* **PROBLEM DETAILS**
Rewrite the stretch from the line containing "825x465 pixels." through the end of the items, swapping "magnifier" for "magnifying glass" and leaving everything else unchanged. Leave the pictures out of your answer.

+ + +

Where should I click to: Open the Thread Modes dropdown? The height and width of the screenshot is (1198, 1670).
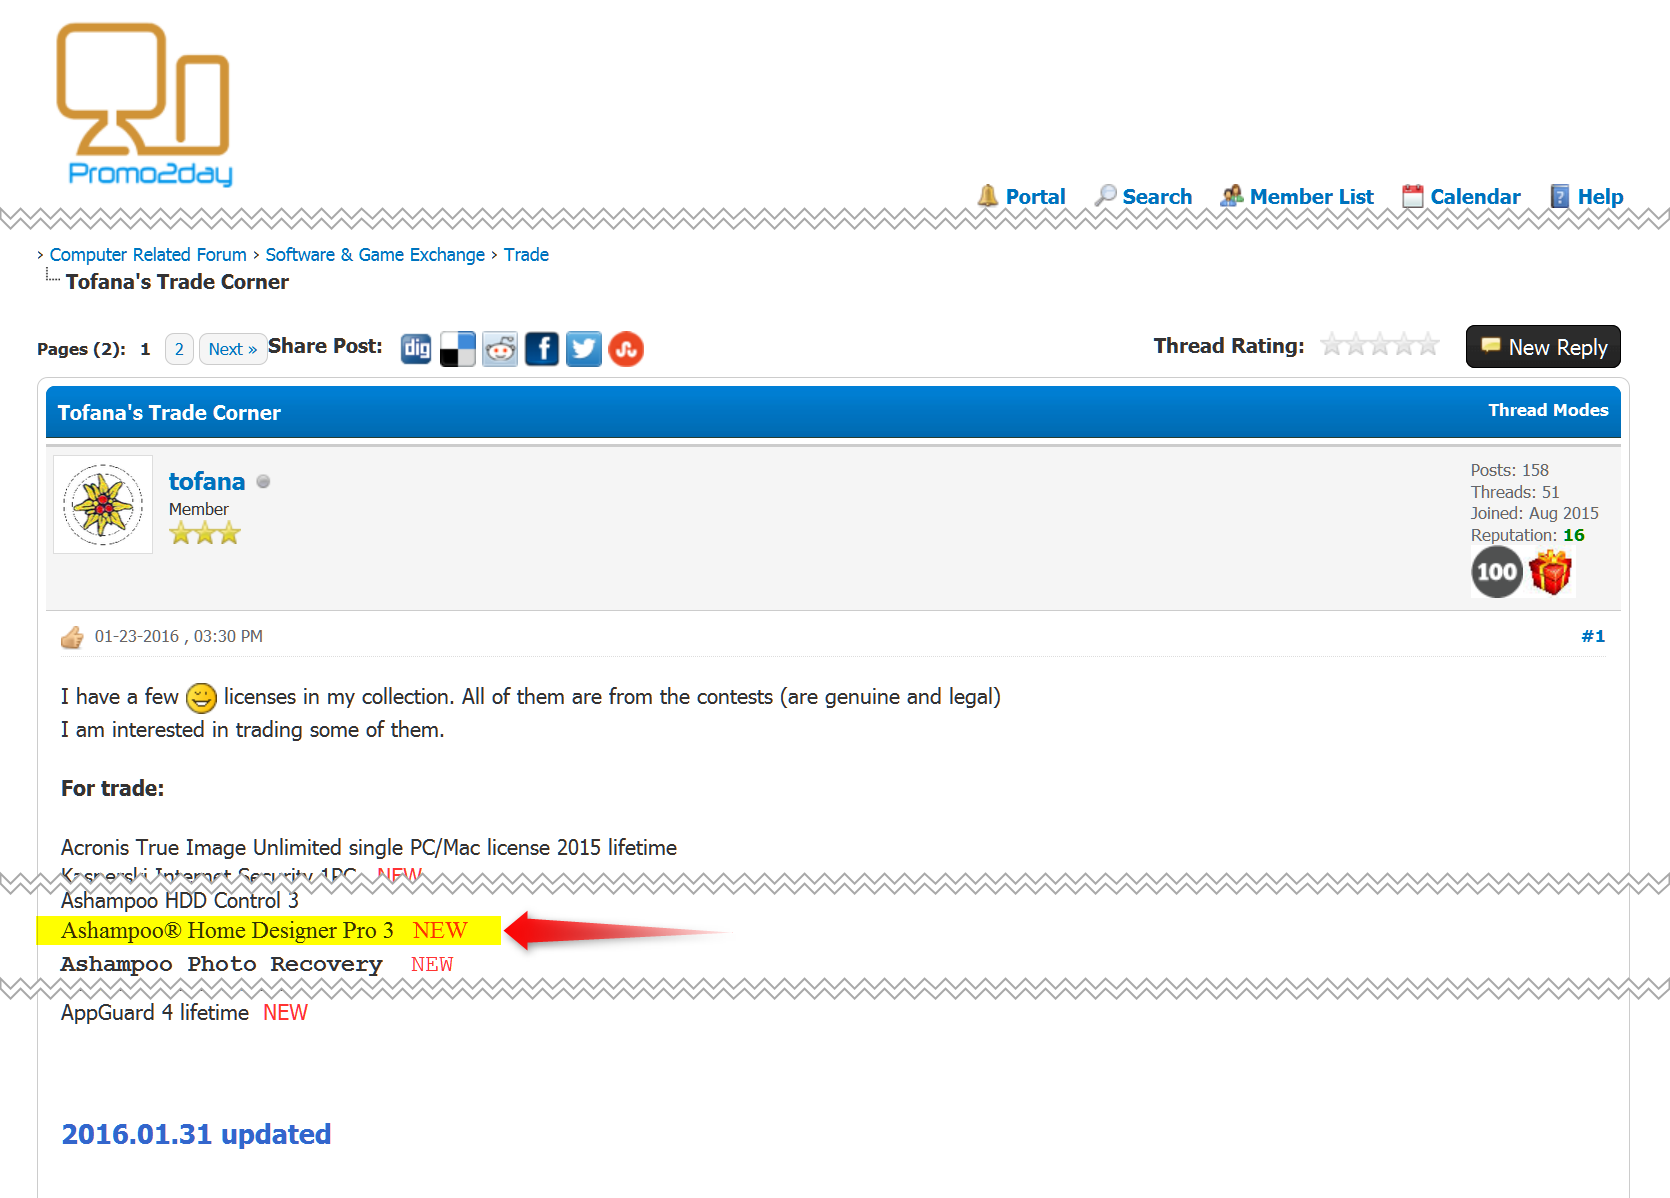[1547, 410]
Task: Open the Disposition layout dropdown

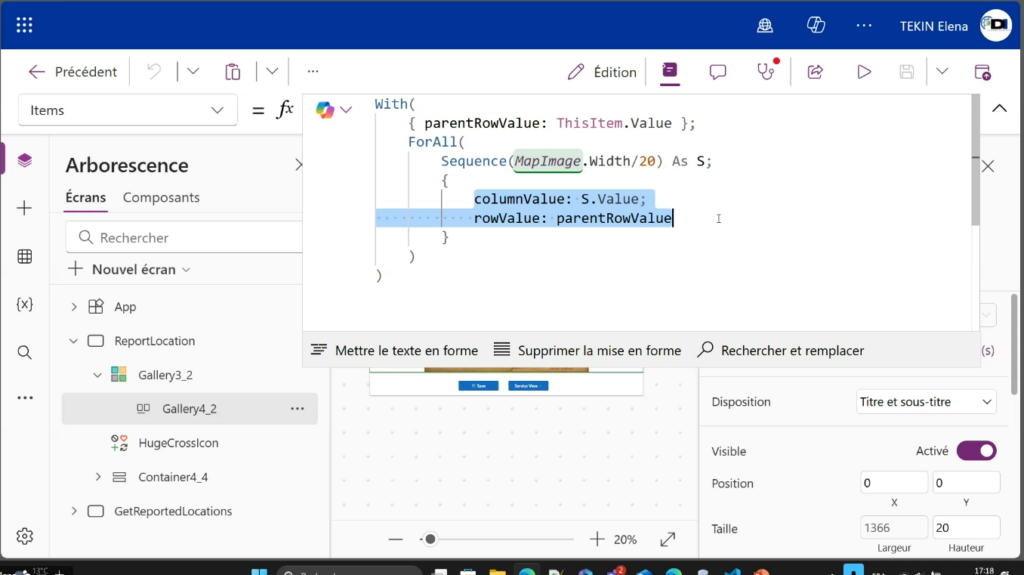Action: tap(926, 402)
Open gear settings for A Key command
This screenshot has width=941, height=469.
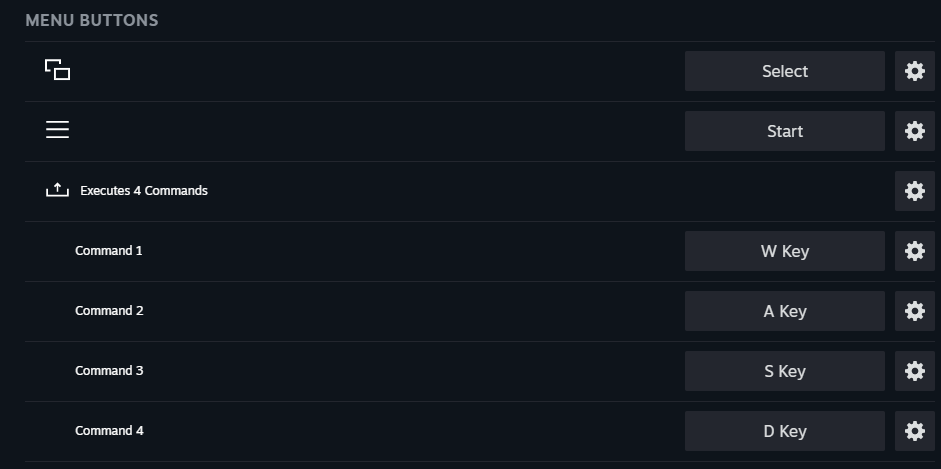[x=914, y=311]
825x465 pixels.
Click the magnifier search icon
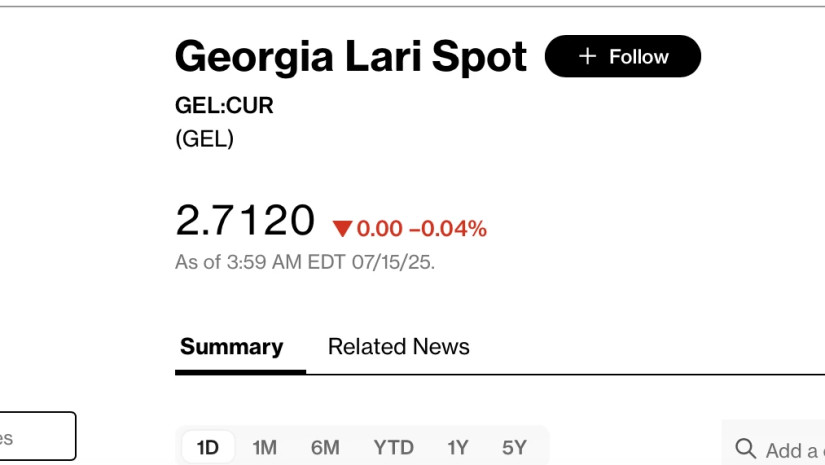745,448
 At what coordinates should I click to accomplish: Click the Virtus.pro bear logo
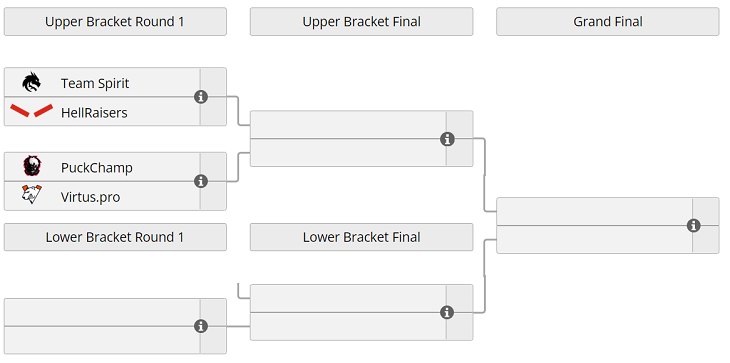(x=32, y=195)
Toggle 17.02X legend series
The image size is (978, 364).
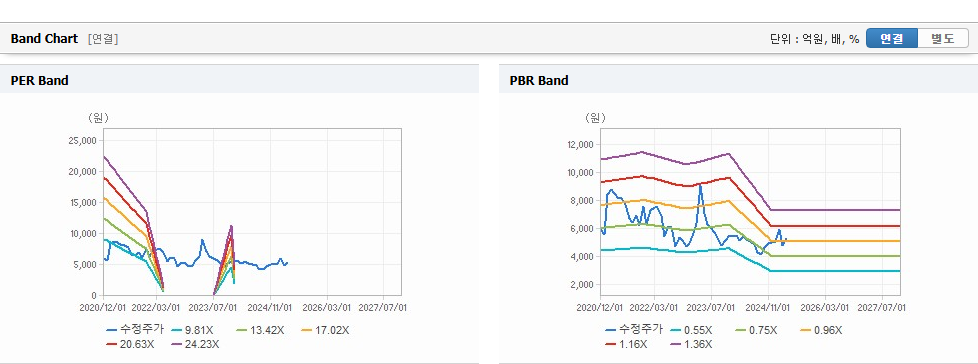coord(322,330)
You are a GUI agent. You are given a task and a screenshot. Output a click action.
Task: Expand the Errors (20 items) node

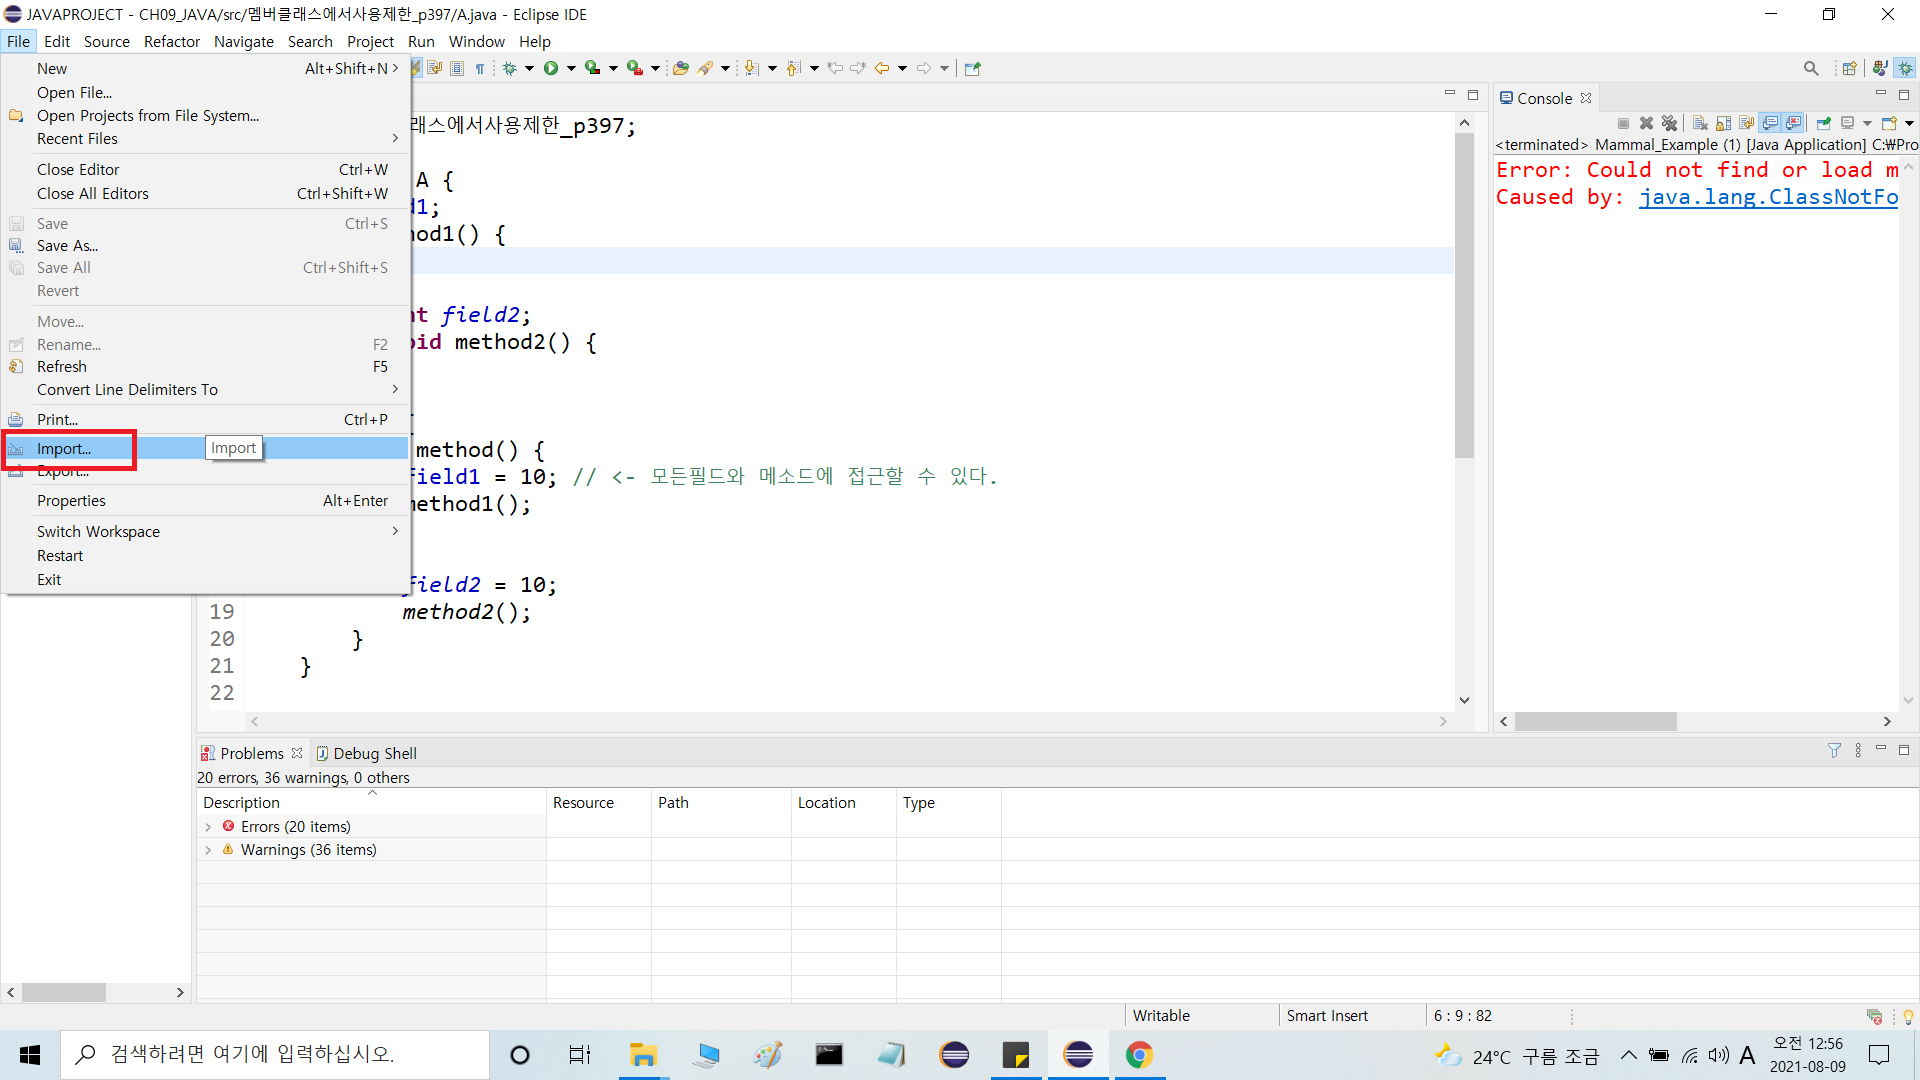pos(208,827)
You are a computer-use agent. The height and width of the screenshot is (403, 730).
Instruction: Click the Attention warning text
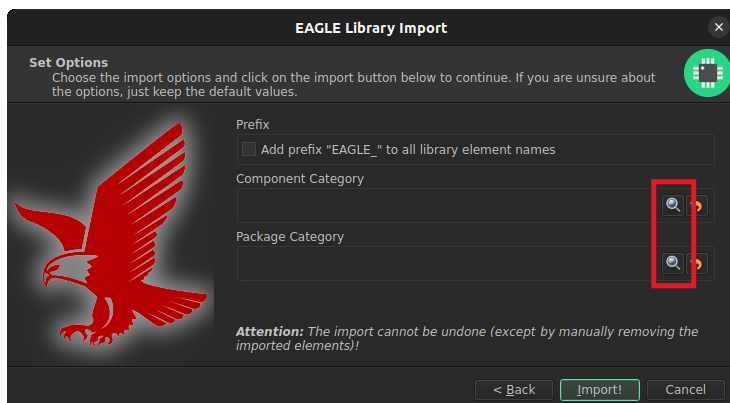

+ + +

* **SOLUTION TO THIS EXERCISE**
825x465 pixels.
Click the magnifying glass search icon
745,448
 At what coordinates should I click to accomplish: Click the Virtus.pro bear logo
(x=32, y=195)
Toggle 17.02X legend series
The image size is (978, 364).
coord(322,330)
You are a GUI agent. You are given a task and a screenshot. Output a click action.
Task: Expand the Errors (20 items) node

pos(208,827)
You are a computer-use agent. The height and width of the screenshot is (403, 730).
Instruction: Click the Attention warning text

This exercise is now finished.